Le affermazioni trionfanti di chi governa sono state rapidamente smentite da esperti accademici, tra cui docenti universitari di Trieste e Bologna, che da anni studiano e monitorano il fenomeno migratorio, e dalle associazioni che operano sul campo per l’accoglienza. I dati diffusi sono altamente discutibili: non è chiaro come siano stati raccolti, né tantomeno se riflettano la realtà in modo accurato. Anche ammettendo una lieve diminuzione degli arrivi, è evidente che si tratta di una fluttuazione temporanea, e non di un cambiamento strutturale del fenomeno migratorio.
"I migranti" prosegue Paglia "per eludere i controlli intensificati, sono ora costretti a rivolgersi sempre più spesso a reti criminali di passeur, aumentando i rischi e le sofferenze lungo il tragitto. I minori stranieri non accompagnati sono trattenuti più a lungo lungo la rotta balcanica, in condizioni di schiavitù lavorativa, aumentando le violazioni dei diritti umani. Nel Mediterraneo, le tragedie continuano senza sosta, con vite perse in mare che restano un monito straziante dell'incapacità del nostro sistema di affrontare il problema con umanità e giustizia."

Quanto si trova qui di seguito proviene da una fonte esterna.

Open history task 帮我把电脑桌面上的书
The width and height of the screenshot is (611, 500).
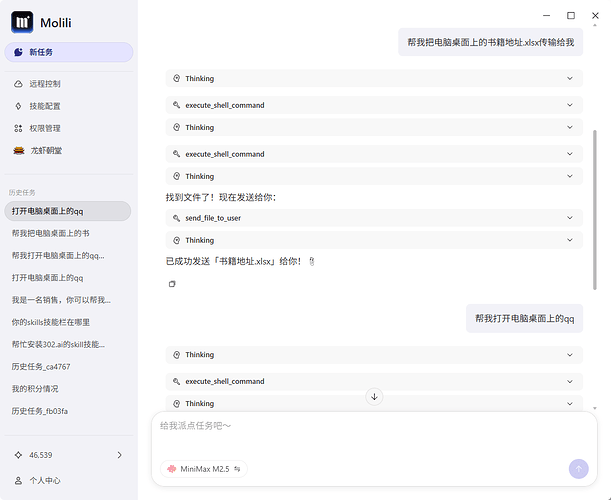pyautogui.click(x=51, y=233)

Inoltre, gli accordi che il governo italiano ha stretto con Stati terzi, elargendo cifre milionarie, si traducono spesso in violazioni sistematiche dei diritti umani. Le storie di famiglie abbandonate nel deserto, lasciate a morire di fame e sete, sono una macchia indelebile sulla coscienza di chi sostiene tali politiche.
"Esultare di fronte a questo scenario è profondamente immorale." conclude la Segretaria "Non c'è nulla da celebrare in un sistema che continua a sfruttare la sofferenza umana per vantaggi politici a breve termine."
Come già accennato anche durante la Settimana Sociale dei cattolici che si è tenuta a Trieste, sarebbe il momento di mettere fine alla propaganda e iniziare a lavorare per soluzioni reali che tutelino la dignità e la vita di ogni essere umano.